L’annuncio è stato fatto dal governatore Andrew Cuomo: in una prima fase le sale potranno operare al 25% della capienza massima, con un massimo di 50 persone per proiezione. Sarà obbligatorio indossare le maschere e i posti andranno assegnati con il distanziamento sociale, e le sale dovranno certificare di avere impianti di filtrazione dell’aria adeguati.

Limitazioni simili erano state imposte alla riapertura delle sale nel resto dello stato di New York, dove i cinema hanno riaperto i battenti alla fine di ottobre: la città era però stata esclusa dalle riaperture.

New York City è uno dei mercati fondamentali dell’industria cinematografica nordamericana: insieme a Los Angeles e San Francisco, è considerato talmente importante da condizionare la decisione degli studios di far uscire i propri film a livello nazionale. Senza i cinema di queste aree, infatti, il box-office di un blockbuster viene penalizzato in maniera irreparabile. Tanto che la seconda catena americana, Regal Cinemas, a ottobre ha deciso di chiudere temporaneamente tutte le sale, mentre AMC ha aperto i propri cinema nelle aree in cui è permesso (avvicinandosi però più volte alla bancarotta).
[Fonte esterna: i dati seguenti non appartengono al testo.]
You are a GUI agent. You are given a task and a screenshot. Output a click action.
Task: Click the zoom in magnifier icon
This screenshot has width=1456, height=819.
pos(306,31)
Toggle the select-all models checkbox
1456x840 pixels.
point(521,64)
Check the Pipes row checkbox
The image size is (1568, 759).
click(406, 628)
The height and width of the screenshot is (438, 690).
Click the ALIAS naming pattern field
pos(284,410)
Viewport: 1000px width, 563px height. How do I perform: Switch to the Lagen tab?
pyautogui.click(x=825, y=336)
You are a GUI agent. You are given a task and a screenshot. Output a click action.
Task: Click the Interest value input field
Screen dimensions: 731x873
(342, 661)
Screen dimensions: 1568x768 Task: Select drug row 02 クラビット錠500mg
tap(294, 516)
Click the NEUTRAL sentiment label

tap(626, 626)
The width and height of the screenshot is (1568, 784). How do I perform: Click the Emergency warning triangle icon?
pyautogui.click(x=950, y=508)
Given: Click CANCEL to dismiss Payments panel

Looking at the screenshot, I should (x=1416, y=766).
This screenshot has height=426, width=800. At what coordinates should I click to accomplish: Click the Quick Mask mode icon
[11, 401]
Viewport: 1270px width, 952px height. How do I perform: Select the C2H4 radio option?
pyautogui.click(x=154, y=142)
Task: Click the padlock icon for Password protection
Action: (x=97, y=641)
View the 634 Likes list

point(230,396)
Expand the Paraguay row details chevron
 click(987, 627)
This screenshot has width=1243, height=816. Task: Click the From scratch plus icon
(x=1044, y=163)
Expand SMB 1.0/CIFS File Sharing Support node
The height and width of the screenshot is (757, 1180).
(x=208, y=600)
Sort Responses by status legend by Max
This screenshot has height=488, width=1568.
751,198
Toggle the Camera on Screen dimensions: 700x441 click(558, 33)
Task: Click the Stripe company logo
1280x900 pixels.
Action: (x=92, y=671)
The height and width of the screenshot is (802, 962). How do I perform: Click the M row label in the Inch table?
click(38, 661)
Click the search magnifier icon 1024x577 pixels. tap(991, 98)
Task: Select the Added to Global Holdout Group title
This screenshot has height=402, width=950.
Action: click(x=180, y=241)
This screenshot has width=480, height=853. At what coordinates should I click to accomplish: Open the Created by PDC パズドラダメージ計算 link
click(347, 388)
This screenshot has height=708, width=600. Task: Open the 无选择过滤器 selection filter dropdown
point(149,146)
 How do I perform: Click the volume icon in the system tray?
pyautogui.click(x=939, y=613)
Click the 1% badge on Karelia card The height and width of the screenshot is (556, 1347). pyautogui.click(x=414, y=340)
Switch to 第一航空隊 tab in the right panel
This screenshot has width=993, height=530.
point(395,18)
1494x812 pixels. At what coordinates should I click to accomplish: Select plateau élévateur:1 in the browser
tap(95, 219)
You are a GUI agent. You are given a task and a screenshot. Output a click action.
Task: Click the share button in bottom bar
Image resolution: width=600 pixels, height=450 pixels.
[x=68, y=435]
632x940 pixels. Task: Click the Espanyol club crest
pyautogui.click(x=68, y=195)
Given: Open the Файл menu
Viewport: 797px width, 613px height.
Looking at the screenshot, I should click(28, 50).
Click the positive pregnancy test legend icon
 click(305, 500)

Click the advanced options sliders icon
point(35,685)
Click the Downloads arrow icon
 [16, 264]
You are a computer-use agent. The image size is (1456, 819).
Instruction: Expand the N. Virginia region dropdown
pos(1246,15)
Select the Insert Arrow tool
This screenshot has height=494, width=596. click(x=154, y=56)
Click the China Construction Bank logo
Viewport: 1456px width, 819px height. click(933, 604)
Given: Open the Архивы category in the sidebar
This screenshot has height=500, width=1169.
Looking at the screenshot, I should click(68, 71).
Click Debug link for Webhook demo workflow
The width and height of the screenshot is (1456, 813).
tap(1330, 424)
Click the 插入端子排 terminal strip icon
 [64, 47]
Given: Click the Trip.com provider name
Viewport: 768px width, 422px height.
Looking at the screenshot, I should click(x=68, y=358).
A New York City nelle ultime settimane avevano già riaperto negozi, ristoranti, sale da bowling e musei. La notizia di oggi è stata accolta positivamente dalla National Association of Theater Owners, che ha dichiarato:

New York City è uno dei principali mercati cinematografici negli Stati Uniti, riaprire lì può dare la sicurezza ai distributori per programmare nuove date di uscita in sala e rispettarle. È un passo importante per la guarigione dell’intera industria.

Il 26 marzo potranno invece riaprire i luoghi d’intrattenimento per tutta la famiglia al chiuso, inclusi parchi di divertimento, con una capacità massima del 25%. In aprile apriranno i parchi dei divertimento all’aperto, con una capacità del 33%.